Charles Darwin, painted by G Richmond

Charles Darwin, painted by G Richmond

How well do you know Charles Darwin?  Do you know why he really was aboard the HMS Beagle? One of the most influential figures in history, Darwin spent five years traveling around the world, studying geology and nature, including extensive exploration of Patagonia and the Galapagos.

  1. Charles was the grandson of two famous Englishmen: Erasmus Darwin, physician and early evolutionary theorist, and Josiah Wedgwood, founder of the Wedgwood pottery works, both abolitionists.. Darwin’s views on slavery contrasted with many of his peers.

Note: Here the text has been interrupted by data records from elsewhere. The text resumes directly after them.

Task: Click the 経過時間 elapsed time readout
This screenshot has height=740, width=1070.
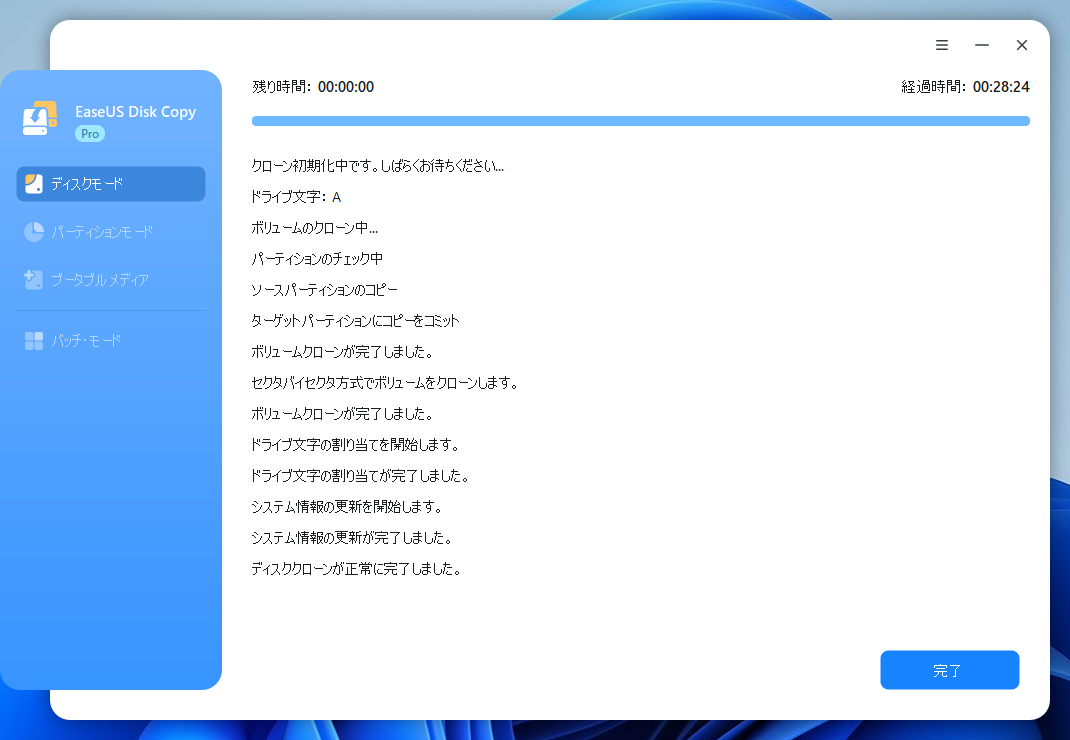Action: tap(965, 87)
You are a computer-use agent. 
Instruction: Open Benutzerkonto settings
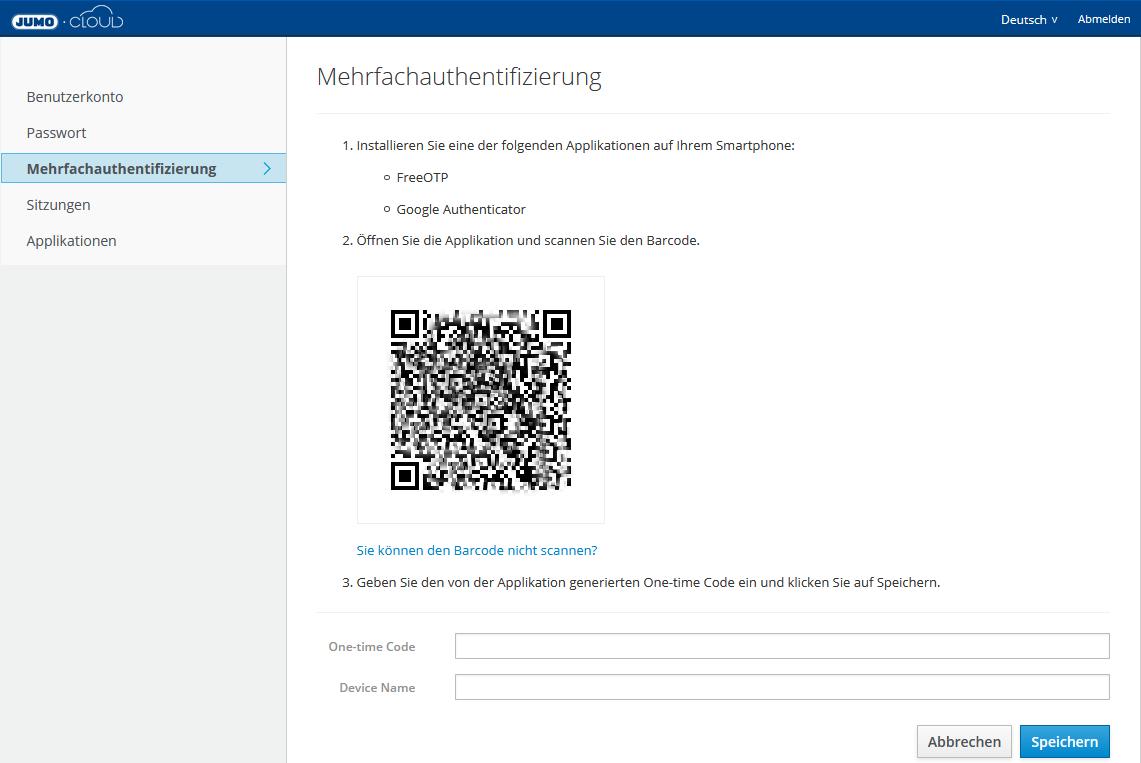click(x=75, y=96)
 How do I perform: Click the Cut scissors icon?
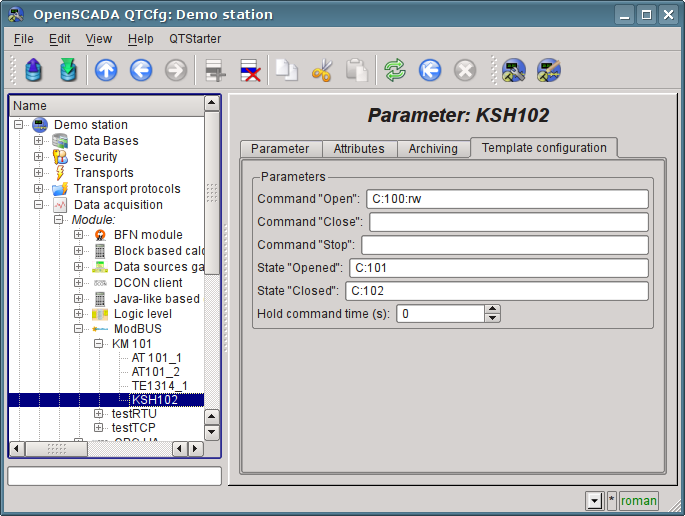coord(322,70)
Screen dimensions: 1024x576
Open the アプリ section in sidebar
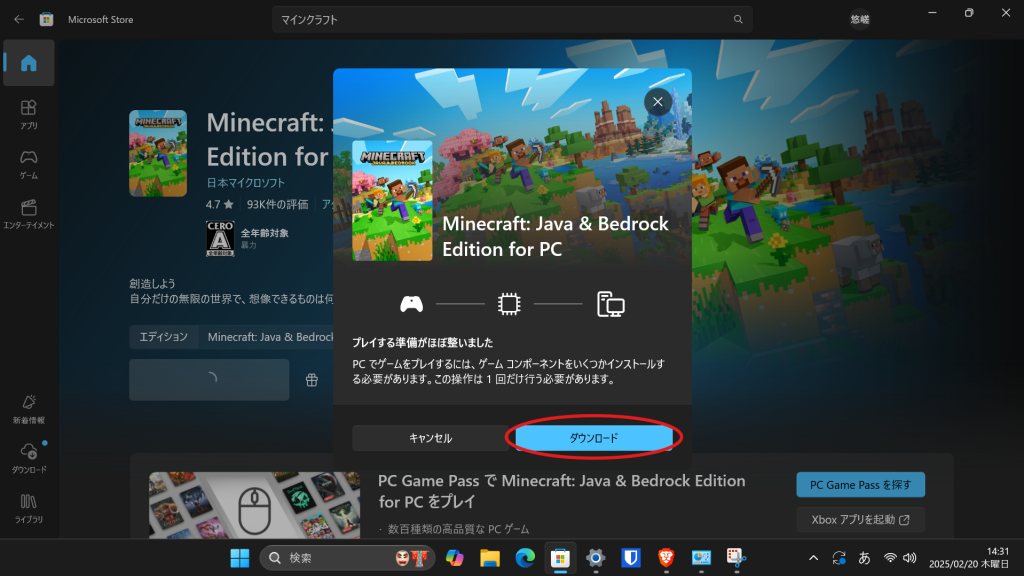click(x=28, y=113)
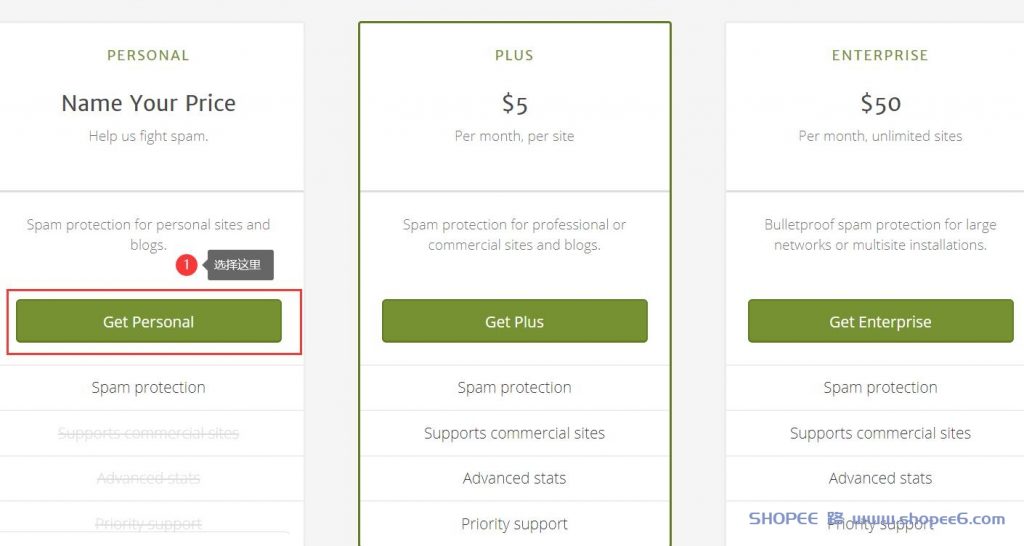Click Priority support in Plus plan
The height and width of the screenshot is (546, 1024).
[515, 524]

  2. Although Charles showed an early passion for natural history, formal schooling was not to his liking.  Charles Darwin abandoned medical school and by his own account, his three years at Cambridge were mostly wasted. He preferred hunting and riding to studying.  At Cambridge he became friends with noted botanist John Sevens Henslow.

  3. It was Henslow who suggested Darwin travel aboard the HMS Beagle as an intellectual companion for Captain Robert FitzRoy.  The original mission of the Beagle was to map the coastline of South America.  Darwin and Fitzroy got along during the voyage, but as a staunch Biblical literalist, FitzRoy was acutely pained by The Origins of Species.

  4. While in Cape Verde, Darwin started collecting specimens of rock and marine invertebrates. He impressed the ship's doctor and the voyage's official naturalist Robert McCormick to such a degree that by the time HMS Beagle reached Brazil, McCormick quit the expedition, leaving Darwin as the official naturalist.

  5. In the Galapagos, it was the mockingbird not the finch which first attracted Darwin's attention. Together with the land tortoise, Darwin noted the unique distinctions of shape and size which varied from island to island.

  6. The HMS Beagle eventually returned to England after 5 years and circling the southern hemisphere. Darwin suffered from horrible sea sickness the entire voyage. Once home, he never again left England.

  7. Darwin's first book, The Voyage of the Beagle, was published shortly after his return to England and contained a vivid account of his travels and scientific observations, but did not advance any theories. His now famous On the Origin of Species by Means of Natural Selection, or the Preservation of Favoured Races in the Struggle for Life was published 20 years later, after Alfred Russel Wallace sent him an essay describing the same idea. 

  8. Darwin published scientific studies until his death in 1882. In addition to natural selection, he wrote on coral reefs, volcanic islands, geology, barnacles, insectivorous plants, plant fertilization, domesticated plants and animals, flowers, expressions of emotions in man and animal, orchids, and earthworms. 

  9. He expected to be buried at his family home, however at the petition of the Royal Society, Darwin was laid to rest in Westminster Abbey, his funeral attended by thousands.